Civic Nebraska's Capitol Experience Days give students the opportunity to meet state officials, think critically on an issue, and then practice the nuances of civil discourse in the building where the state’s laws are debated and made.

The Nebraska State Capitol often sees visitors from schools around the state. On March 28, however, Central Valley High School students got a lot more than a standard statehouse tour.
The CVHS students took part in Civic Nebraska’s Capitol Experience Day, an intensive daylong program tailored just for their class that immersed them in the workings of the Capitol.
State Sen. Tom Briese meets talks with Central Valley High School students at the Nebraska State Capitol on March. 28. (Steve Smith, Civic Nebraska)
Capitol Experience Days give students the opportunity to think critically on an issue and then practice the nuances of civil discourse in the building the state’s laws are debated and made. They also get to meet and interact with state officials while learning the ins and outs of Nebraska’s one-house, nonpartisan system.
We’re especially happy to see “Cap Days,” as we call them, back on the docket after a two-year absence from the State Capitol due to COVID-19 protections. We’ve hosted any number of virtual events over the past two years, but there’s nothing like the real thing.
Central Valley’s visit marked the fourth in-person Cap Day of the spring semester.
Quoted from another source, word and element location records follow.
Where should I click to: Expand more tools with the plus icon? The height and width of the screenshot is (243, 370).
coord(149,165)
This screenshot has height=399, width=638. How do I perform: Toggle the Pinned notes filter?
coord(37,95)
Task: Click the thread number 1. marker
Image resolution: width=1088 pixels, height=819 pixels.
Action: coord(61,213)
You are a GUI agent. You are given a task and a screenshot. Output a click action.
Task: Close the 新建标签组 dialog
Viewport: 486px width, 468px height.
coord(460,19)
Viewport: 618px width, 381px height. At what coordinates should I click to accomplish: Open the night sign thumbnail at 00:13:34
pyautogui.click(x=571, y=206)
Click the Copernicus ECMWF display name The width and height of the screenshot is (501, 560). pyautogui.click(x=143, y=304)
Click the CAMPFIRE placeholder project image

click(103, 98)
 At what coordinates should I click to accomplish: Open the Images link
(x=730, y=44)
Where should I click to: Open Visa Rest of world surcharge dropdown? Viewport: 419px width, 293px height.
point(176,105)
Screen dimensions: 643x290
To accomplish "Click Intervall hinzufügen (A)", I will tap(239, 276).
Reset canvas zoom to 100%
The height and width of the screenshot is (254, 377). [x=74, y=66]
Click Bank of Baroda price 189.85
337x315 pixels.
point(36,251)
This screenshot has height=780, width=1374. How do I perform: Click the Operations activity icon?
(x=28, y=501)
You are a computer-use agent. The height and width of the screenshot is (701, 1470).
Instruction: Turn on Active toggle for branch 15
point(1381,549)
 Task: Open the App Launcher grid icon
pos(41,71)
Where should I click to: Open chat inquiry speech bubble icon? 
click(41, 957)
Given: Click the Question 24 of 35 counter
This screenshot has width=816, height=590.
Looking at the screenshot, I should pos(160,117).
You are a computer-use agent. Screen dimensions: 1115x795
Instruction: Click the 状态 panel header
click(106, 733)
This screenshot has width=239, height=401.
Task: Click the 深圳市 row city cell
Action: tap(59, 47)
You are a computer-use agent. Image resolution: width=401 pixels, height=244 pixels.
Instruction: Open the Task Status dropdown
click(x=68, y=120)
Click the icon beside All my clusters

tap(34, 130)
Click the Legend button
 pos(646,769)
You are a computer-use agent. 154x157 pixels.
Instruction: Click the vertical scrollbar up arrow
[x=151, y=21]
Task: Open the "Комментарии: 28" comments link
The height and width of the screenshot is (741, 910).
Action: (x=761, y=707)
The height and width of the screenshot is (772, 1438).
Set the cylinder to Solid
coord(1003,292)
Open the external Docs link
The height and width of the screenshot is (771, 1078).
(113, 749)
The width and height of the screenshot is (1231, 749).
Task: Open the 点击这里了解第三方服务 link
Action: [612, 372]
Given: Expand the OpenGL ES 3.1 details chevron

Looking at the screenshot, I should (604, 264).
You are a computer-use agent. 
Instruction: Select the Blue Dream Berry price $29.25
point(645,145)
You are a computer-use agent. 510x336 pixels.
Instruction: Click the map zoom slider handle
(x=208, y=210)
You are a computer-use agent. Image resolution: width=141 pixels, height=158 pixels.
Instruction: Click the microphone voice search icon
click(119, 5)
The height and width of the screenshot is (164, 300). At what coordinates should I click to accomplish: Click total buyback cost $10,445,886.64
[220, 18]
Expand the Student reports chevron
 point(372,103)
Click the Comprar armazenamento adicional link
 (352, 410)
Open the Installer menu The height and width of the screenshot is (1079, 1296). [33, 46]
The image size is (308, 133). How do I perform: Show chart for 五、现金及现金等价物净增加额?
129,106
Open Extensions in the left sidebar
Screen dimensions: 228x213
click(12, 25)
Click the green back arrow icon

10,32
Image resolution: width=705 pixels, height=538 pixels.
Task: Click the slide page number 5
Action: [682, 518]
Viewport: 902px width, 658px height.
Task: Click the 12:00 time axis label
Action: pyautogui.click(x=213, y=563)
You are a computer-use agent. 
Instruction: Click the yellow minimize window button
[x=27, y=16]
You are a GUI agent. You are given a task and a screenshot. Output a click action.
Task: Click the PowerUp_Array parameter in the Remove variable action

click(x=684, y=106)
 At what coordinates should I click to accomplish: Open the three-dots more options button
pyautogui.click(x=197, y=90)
The Cougars took in the history of the unicameral Legislature, watched as senators debated bills, and then attended a live committee hearing.
Later, they convened in a Capitol conference room to conduct a mock committee hearing on a current piece of legislation before the Legislature.
Central Valley social studies teacher Kimbrie Vlach discusses the various roles and responsibilities that take place during a legislative committee hearing. (Steve Smith, Civic Nebraska)
During the mock hearing – which focused on real-life LB76, a proposal to return Nebraska to winner-take-all status in the Electoral College – some students role-played as senators, while others offered supporting testimony and others spoke in opposition of the bill.
In a private meeting with students, State Sen. Tom Briese of Albion also shared what it was like to be a state senator and answered questions about some bills he has introduced this year. Briese told his own story of why he ran for office and shared what kind of skills are needed to get things done in Lincoln.
Beyond specific expertise on different issues, Briese said, senators must focus on interpersonal and communication skills, which help build consensus so senators can work across partisan or geographic divides.